(Stored data)

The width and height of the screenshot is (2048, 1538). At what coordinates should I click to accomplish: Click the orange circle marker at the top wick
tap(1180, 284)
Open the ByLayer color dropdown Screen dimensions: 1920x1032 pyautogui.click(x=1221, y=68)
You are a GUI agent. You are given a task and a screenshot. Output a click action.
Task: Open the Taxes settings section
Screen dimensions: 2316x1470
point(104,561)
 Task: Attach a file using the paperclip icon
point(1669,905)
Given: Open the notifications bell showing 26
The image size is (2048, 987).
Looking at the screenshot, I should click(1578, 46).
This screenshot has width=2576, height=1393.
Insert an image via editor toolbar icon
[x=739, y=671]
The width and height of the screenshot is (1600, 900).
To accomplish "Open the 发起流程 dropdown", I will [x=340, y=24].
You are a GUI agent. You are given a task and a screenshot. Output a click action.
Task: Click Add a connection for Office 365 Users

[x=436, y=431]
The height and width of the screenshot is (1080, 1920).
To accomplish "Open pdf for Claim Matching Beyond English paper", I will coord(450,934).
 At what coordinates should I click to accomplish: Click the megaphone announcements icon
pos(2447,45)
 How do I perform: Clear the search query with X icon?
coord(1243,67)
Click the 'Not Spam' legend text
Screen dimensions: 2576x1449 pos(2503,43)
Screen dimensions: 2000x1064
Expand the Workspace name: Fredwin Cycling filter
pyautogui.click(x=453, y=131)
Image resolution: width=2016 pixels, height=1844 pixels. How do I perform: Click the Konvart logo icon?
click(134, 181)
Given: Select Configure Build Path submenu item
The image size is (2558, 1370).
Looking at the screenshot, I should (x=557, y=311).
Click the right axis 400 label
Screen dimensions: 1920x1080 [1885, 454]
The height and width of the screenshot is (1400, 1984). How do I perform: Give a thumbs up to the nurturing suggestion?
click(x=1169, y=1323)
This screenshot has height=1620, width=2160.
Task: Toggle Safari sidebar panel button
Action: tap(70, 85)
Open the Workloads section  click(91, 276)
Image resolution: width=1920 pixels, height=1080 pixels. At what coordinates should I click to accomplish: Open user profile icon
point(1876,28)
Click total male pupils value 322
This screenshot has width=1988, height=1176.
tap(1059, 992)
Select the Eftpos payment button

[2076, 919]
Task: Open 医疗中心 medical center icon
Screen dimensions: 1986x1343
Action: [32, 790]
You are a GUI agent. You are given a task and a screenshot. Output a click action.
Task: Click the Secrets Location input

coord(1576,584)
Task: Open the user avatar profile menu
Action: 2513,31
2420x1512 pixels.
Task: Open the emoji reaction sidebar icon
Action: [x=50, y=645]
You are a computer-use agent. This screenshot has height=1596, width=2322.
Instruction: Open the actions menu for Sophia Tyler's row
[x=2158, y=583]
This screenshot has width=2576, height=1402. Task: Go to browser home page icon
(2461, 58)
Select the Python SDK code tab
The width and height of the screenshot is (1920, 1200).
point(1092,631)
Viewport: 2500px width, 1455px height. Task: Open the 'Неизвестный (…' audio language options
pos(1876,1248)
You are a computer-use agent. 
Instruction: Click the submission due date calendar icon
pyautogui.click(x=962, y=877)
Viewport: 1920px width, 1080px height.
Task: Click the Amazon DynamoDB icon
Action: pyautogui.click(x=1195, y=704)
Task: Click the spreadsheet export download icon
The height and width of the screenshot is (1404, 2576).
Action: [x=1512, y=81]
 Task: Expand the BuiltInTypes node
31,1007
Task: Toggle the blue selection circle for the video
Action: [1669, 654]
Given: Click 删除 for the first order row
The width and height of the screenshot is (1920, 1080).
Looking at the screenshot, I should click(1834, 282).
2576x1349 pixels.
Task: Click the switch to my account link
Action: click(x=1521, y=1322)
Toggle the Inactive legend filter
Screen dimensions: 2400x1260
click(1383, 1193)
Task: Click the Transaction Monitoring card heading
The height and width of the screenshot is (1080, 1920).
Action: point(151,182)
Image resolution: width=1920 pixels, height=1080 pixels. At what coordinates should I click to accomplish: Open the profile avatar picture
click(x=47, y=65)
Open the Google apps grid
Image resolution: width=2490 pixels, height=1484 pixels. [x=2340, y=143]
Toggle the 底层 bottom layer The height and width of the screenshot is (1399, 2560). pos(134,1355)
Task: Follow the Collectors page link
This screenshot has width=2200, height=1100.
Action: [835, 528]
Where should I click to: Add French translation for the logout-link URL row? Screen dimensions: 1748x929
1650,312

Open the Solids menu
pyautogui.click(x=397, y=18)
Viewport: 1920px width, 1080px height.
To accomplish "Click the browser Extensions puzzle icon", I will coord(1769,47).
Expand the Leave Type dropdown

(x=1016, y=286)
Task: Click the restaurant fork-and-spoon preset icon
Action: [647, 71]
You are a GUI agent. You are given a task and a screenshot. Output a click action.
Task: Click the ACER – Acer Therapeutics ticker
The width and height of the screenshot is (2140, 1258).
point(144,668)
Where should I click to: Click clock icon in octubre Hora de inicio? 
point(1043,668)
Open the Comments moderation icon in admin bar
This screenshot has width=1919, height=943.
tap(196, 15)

Problem statement: In the data above, find the line that contains "Task: Open the Taxes settings section", then reproduce exactly every line from the first line through that line.

Answer section:
The width and height of the screenshot is (2048, 1538). At what coordinates should I click to accomplish: Click the orange circle marker at the top wick
tap(1180, 284)
Open the ByLayer color dropdown Screen dimensions: 1920x1032 pyautogui.click(x=1221, y=68)
You are a GUI agent. You are given a task and a screenshot. Output a click action.
Task: Open the Taxes settings section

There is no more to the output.